= Chirag Pratap Lingam Goud =

Indian politician

Chirag Pratap Lingam Goud popularly known as Pedhanna (1921–1982) is a former MLA of Chevella Constituency, Andhra Pradesh.

== Personal life ==
Sri Chirag Pratap Lingam was born to Sri Chirag Sharabha Lingam & Smt Lingamma garu in the village PedhaMangalaram of Chevella Constituency. Andhra Pradesh's Ex. Deputy CM Sri Konda Venkat Reddy, Ex CM Sri Marri Chenna Reddy are from the same village. Sri Pratap Lingam's Education was done in Bombay which was considered as a foreign nation for Nizam's Kingdom. He was married to Sri Punyavathi. The couple had six children, His only son, Chirag Veerendra, who was an advocate high court, died in 2011 due to an accident.

== Founder of Goud Hostel ==
After various reforms and formations in the year 1951, Goud Hostel was established in Hyderabad by Sri Chirag Pratap Lingam Goud Garu and other Legendary leaders like Sardar Gouthu Lachanna etc. Pratap Lingam was elected as the first Gen. Secretary of Goud Hostel and continued his services to the hostel from 1951-1964. Later, He was elected as the President of Goud Hostel from 1965-1970. He contributed the best for the growth of Goud Hostel and its well being.

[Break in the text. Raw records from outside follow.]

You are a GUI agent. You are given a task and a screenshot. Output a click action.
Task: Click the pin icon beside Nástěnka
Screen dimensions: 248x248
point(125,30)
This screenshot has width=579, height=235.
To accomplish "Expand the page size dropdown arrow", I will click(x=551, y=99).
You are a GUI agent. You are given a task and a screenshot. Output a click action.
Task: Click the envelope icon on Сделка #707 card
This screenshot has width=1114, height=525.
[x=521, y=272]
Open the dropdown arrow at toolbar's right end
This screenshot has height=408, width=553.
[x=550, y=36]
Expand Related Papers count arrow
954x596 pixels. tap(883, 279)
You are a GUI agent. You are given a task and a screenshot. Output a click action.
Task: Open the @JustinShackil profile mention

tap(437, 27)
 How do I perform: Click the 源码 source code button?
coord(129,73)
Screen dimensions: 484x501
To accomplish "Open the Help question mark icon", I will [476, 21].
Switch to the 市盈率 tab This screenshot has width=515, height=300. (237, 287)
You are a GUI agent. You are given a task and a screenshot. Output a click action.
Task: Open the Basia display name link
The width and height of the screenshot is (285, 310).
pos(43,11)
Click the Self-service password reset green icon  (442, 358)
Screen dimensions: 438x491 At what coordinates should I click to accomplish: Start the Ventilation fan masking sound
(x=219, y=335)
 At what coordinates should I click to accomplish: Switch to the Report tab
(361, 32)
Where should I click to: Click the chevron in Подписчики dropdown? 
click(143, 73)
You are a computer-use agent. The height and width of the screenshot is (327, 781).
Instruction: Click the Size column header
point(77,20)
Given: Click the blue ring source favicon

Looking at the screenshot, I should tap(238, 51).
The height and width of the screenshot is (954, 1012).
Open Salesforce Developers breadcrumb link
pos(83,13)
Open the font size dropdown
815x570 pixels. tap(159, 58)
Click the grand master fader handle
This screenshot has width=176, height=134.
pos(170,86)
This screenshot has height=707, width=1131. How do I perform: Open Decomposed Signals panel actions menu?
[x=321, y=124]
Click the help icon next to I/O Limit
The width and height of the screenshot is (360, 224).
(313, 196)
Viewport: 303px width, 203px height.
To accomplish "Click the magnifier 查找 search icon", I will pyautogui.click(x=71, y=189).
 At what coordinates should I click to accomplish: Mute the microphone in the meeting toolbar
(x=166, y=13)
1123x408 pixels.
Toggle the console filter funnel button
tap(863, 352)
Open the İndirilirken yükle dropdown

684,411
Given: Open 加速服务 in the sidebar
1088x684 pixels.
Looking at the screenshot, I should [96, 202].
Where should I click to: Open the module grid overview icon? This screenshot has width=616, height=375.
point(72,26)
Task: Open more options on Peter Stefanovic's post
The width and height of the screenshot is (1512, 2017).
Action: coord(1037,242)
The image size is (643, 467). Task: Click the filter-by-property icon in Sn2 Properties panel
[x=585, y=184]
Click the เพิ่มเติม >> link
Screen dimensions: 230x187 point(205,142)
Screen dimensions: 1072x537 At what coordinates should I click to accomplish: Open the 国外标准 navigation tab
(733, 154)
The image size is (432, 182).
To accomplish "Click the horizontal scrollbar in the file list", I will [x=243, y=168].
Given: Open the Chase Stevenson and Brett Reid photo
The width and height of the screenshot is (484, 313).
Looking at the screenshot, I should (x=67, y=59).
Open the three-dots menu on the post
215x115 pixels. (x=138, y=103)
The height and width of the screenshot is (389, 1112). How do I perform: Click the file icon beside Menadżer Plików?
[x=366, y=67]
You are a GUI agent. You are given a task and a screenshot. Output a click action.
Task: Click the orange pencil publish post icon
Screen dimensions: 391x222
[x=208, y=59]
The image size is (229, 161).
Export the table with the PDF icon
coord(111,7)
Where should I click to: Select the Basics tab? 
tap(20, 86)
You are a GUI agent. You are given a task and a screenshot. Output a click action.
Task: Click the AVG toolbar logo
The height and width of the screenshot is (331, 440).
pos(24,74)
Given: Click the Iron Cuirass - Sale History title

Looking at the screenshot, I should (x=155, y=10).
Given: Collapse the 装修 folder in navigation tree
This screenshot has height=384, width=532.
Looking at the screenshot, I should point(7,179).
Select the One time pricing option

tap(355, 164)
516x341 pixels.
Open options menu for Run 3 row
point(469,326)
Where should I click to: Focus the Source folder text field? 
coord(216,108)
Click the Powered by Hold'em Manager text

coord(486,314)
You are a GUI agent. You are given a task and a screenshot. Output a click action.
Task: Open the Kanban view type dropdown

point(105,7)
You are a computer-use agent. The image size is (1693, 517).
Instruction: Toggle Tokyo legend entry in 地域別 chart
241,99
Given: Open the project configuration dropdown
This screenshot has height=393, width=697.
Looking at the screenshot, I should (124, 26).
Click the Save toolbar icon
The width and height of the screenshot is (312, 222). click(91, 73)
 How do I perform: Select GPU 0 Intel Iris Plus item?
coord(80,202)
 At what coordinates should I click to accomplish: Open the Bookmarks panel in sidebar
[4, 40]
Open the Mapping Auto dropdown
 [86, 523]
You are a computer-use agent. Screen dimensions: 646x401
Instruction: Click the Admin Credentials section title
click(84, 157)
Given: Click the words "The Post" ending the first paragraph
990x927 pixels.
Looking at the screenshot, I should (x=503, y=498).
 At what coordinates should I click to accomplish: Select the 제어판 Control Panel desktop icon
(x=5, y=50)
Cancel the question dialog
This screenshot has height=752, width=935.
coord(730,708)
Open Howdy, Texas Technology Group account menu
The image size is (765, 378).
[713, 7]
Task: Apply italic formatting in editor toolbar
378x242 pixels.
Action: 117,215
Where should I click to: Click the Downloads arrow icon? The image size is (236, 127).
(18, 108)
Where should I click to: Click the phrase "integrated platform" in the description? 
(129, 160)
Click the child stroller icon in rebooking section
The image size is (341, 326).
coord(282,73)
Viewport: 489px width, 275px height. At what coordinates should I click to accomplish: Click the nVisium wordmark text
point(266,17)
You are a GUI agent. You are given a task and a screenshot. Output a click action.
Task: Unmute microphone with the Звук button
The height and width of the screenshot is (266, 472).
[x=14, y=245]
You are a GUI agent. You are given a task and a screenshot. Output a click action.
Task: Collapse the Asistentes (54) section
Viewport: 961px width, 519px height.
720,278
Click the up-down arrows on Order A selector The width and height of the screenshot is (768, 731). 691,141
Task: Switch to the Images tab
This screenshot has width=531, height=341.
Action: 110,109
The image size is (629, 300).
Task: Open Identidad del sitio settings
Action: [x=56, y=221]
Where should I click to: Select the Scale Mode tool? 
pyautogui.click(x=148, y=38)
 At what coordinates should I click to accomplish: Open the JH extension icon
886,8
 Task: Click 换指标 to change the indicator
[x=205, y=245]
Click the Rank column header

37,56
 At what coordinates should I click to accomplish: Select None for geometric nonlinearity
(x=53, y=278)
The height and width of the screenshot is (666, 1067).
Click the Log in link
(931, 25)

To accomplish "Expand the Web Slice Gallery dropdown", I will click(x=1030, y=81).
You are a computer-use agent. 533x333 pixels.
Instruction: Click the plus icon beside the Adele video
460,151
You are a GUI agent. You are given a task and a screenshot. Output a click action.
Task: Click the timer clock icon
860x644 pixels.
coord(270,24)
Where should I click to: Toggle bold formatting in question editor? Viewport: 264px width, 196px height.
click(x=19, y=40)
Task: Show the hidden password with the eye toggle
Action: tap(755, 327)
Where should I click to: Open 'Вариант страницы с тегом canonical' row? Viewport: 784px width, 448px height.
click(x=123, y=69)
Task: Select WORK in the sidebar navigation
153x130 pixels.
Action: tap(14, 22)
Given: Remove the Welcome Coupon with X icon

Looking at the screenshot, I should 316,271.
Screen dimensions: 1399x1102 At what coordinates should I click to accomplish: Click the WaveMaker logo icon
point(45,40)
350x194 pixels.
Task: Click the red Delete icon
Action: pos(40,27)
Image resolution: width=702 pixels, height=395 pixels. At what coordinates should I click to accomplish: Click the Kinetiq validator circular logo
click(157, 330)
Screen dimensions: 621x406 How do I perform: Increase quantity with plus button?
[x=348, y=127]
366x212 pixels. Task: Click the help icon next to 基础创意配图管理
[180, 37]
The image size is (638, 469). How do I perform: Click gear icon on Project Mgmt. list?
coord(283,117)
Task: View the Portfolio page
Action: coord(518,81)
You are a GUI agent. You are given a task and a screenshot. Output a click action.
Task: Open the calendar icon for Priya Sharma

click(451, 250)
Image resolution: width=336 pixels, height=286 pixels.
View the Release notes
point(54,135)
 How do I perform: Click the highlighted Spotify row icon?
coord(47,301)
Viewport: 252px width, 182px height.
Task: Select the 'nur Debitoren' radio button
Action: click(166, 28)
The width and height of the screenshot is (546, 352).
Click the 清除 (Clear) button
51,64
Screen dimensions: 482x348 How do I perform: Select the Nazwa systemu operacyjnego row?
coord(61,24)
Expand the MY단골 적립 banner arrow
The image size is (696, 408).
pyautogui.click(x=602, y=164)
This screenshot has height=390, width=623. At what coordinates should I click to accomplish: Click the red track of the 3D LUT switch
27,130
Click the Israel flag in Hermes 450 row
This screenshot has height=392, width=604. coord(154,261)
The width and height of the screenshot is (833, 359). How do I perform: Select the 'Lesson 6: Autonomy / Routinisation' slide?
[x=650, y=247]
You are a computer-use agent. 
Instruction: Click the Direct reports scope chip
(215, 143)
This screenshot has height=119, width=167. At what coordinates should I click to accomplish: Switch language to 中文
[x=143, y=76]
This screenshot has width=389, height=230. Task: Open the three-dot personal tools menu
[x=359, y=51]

Besides his valuable contributions to Goud Hostel, His determination to help Kallu Geetha Karmikulu (toddy) made him Vice President of then Andhra Pradesh Kallu Geetha Parisramika Sangham and followed his services as an advisor for the same.

== Political career ==
Sri Pratap Lingam's political career was started from his childhood. He started his revolt against Nizam Nawabs along with Dr. Marri Chenna Reddy, Sri Vandematharam Rama chandra Rao and Sri Ramananda Theertham. He was a Journalist by profession.

in 1977 general elections, He competed for Chevella Legislative Asselmbly from Janatha Party and won over INC contestant Konda Venkata Ranga Reddy. Pratap Lingam Goud died due to heart stroke in 1982.